Burak Benligiray, Cihan Topal, Cuneyt Akinlar

Jitter is an inevitable by-product of gaze detection. Because of this, gaze typing tends to be a slow and frustrating process. In this paper, we propose SliceType, a soft keyboard that is optimized for gaze input. Our main design objective is to use the screen area more efficiently by allocating a larger area to the target keys. We achieve this by determining the keys that will not be used for the next input, and allocating their space to the adjacent keys with a merging animation. Larger keys are faster to navigate towards, and easy to dwell on in the presence of eye tracking jitter. As a result, the user types faster and more comfortably. In addition, we employ a word completion scheme that complements gaze typing mechanics.

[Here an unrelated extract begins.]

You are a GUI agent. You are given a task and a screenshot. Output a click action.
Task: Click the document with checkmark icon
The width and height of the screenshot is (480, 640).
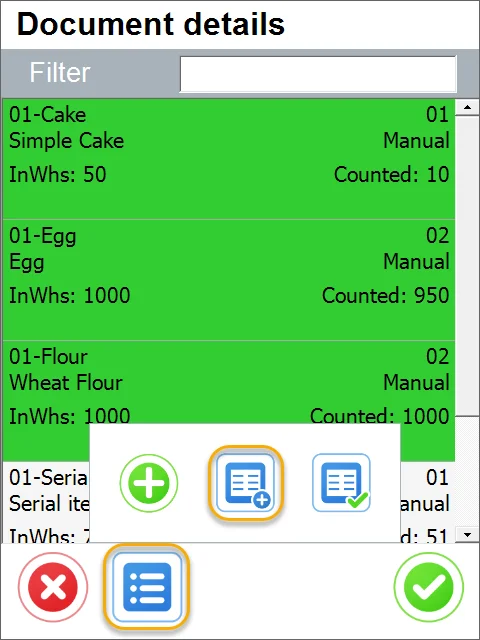341,483
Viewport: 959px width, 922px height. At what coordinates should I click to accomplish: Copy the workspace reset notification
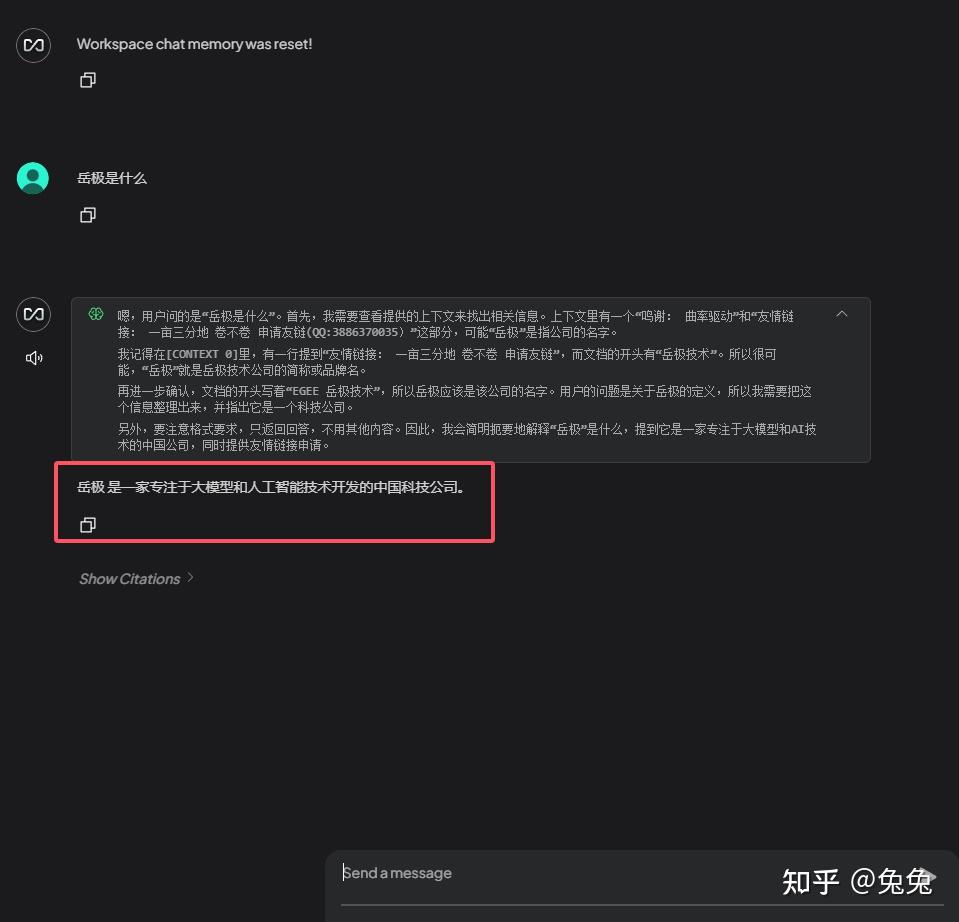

A character and a related prediction is displayed at each key. Dwelling at a key enters the character, and double-dwelling enters the prediction. While dwelling on a key to enter a character, the user reads the related prediction effortlessly. The improvements provided by these features are quantified using the Fitts' law. The performance of the proposed keyboard is compared with two other soft keyboards designed for gaze typing, Dasher and GazeTalk. 37 novice users gaze-typed a piece of text using all three keyboards. The results of the experiment show that the proposed keyboard allows faster typing, and is more preferred by the users.

CVJan 7, 2017
Greedy Search for Descriptive Spatial Face Features

Caner Gacav, Burak Benligiray, Cihan Topal

Facial expression recognition methods use a combination of geometric and appearance-based features. Spatial features are derived from displacements of facial landmarks, and carry geometric information. These features are either selected based on prior knowledge, or dimension-reduced from a large pool. In this study, we produce a large number of potential spatial features using two combinations of facial landmarks. Among these, we search for a descriptive subset of features using sequential forward selection. The chosen feature subset is used to classify facial expressions in the extended Cohn-Kanade dataset (CK+), and delivered 88.7% recognition accuracy without using any appearance-based features.

CVNov 29, 2016
Lens Distortion Rectification using Triangulation based Interpolation

Burak Benligiray, Cihan Topal

Nonlinear lens distortion rectification is a common first step in image processing applications where the assumption of a linear camera model is essential. For rectifying the lens distortion, forward distortion model needs to be known. However, many self-calibration methods estimate the inverse distortion model. In the literature, the inverse of the estimated model is approximated for image rectification, which introduces additional error to the system. We propose a novel distortion rectification method that uses the inverse distortion model directly. The method starts by mapping the distorted pixels to the rectified image using the inverse distortion model. The resulting set of points with subpixel locations are triangulated. The pixel values of the rectified image are linearly interpolated based on this triangulation. The method is applicable to all camera calibration methods that estimate the inverse distortion model and performs well across a large range of parameters.